The first time I had it, I ignored it for as long as I could, and I expected it to go away on its own. It was only after around a fortnight or more of the constant pain that I even considered going to see a doctor. So in my case it was me acting the way men normally do, and ignoring all the signs that put me in danger. After all, I'm a man, so I should be able to put up with a little pain and discomfort (famous last words!).
It's only afterwards that I began to realise that my reluctance to see a GP could have led to me losing my sight. So to a degree I was culpable. However, in your case you had a nightmare scenario of the professionals misdiagnosing your problem for 18 months before they realised they'd got it wrong, but by then it was too late, and you'd already lost the sight in one eye, despite you doing all the right things. It was their fault entirely that you lost your sight, and nothing to do with your own actions.
I wonder if you could have sued them for their incompetence?
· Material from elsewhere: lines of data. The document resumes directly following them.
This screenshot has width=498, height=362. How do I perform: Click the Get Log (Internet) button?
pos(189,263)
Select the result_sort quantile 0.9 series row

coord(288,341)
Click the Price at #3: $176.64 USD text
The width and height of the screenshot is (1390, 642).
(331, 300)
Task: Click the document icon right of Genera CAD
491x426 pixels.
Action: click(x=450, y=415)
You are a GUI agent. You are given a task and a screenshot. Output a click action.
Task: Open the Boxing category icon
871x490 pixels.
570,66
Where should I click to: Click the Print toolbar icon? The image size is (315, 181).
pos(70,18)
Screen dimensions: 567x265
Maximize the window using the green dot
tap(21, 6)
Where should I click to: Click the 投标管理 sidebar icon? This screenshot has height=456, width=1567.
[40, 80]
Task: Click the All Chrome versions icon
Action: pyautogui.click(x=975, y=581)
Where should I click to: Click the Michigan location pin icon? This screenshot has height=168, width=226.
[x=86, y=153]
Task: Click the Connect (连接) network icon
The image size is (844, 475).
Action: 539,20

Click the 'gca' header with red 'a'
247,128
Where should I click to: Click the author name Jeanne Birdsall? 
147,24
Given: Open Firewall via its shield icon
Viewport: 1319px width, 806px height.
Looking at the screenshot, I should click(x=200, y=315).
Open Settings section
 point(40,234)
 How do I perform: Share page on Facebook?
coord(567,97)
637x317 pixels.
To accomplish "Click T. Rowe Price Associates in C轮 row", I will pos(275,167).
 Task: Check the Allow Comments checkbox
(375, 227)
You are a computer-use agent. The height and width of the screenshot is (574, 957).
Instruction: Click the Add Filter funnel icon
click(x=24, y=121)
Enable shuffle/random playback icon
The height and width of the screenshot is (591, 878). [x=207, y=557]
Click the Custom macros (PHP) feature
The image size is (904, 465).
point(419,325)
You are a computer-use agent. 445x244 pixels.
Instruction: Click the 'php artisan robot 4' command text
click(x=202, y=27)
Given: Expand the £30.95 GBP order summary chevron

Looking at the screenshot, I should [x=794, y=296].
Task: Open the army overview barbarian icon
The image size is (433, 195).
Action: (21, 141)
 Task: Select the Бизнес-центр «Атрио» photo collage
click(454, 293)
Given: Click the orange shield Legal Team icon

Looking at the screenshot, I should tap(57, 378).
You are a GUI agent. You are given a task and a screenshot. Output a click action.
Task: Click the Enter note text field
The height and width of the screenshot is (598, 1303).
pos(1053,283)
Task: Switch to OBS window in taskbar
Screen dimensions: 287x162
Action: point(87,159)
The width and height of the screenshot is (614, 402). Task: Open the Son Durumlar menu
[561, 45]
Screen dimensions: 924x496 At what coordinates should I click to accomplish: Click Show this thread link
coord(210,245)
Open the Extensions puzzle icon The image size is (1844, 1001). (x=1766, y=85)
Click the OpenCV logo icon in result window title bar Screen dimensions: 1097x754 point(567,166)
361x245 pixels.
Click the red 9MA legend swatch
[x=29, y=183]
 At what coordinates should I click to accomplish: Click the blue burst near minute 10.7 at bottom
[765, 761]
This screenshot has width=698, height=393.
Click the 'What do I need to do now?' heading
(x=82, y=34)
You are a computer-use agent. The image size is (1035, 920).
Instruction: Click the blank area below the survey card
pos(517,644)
That would be a wake up call for them to get their a***es in gear and do some homework before dismissing your pain as something neurological.
It wasn't a case of getting it for a third time - the GCA isn't cured by the pred and it hasn't gone away, just the inflammation is managed and when it flares up the existing inflammation just isn't being managed by the lowered dose. Eventually it does burn out and go away - and you get to a low dose and off pred.
PMRpro, I agree, it doesn't cure the GCA, but it does overcome the symptoms, and from what I've read on here, after having GCA flare up twice, I'm unlikely to get a flare up a third time, especially now that I'm on a low dose of Pred. However, I do still worry that it could raise its ugly head once more if it felt like it, so I am very careful about reducing my Pred dose.
I had slight tenderness in the left side of my head, a tender scalp and the weirdest pain and sensation in my teeth. It felt like tremendous pressure building up, eventually my teeth in my upper jaw actually went numb. I dosed myself with paracetamol/ibuprofen every 4 hours day and night for 4 weeks, but increasingly felt that something was very wrong and asked for an emergency appointment with doctor. I had mean time been seen buy a chiropractor as my neck was tight and stiff. I was seen by a new doctor to the practice who checked my neck and said she thought there was nothing wrong there, but she wanted some immediate blood tests for something sh she was 99% certain I didn't have. Two days later I was on 45 mg. Pred and 8 hours after the first dose I had no symptoms at all, and 4 years later they have never returned, I later developed PMR but am now down to 4mg Pred. The miracle of this is that she had been on a course enabling doctors to recognise GCA a few weeks before my appointment! I was given an appointment with the Oxford Rheumatology Dept and was seen 4 weeks later. For the next 18 months I had an ultrasound scan every 6 months, often with medical students watching and learning how to use the special scanning machine that looked for large cells in the neck and temple arteries. All in all, I've been very lucky and my heart goes out to all those posts here from people who have suffered undiagnosed for months and years, let alone those who lost sight.